(Beginning of Exercise inputs)
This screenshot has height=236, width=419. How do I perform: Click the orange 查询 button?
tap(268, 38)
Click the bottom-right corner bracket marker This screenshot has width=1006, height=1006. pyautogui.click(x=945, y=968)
(End of Exercise inputs)
(Beginning of Exercise inputs)
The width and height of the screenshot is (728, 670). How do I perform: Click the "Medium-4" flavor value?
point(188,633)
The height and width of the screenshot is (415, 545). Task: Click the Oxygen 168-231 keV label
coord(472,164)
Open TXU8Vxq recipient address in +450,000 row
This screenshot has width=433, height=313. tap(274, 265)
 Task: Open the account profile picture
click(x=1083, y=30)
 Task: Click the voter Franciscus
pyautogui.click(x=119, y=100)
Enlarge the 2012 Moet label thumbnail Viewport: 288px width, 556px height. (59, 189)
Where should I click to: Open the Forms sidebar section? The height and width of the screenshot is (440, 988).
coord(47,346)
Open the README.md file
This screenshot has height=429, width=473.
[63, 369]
(End of Exercise inputs)
(Beginning of Exercise inputs)
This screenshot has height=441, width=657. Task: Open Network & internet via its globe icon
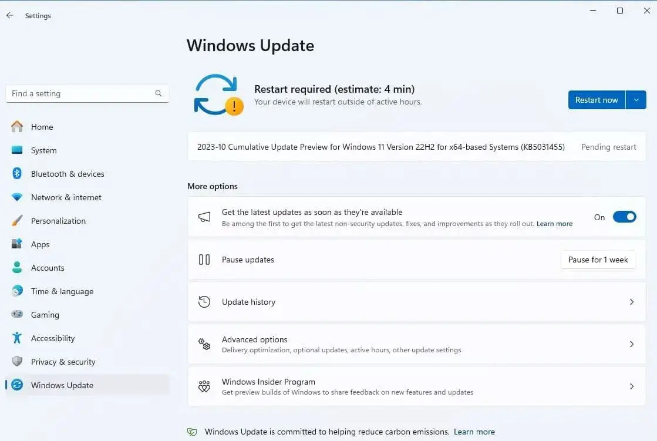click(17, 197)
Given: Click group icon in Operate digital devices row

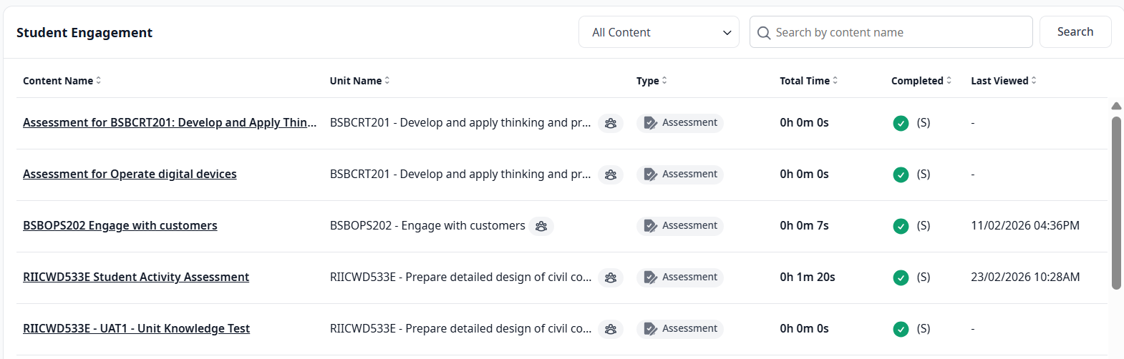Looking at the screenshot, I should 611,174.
(End of Exercise inputs)
» Action item: The listing above holds a line with "This screenshot has height=236, width=419." and a line with "Click the bottom-right". Print the stretch from the first through the second, exactly and alone.

» Response box:
This screenshot has height=236, width=419. How do I perform: Click the orange 查询 button?
tap(268, 38)
Click the bottom-right corner bracket marker This screenshot has width=1006, height=1006. pyautogui.click(x=945, y=968)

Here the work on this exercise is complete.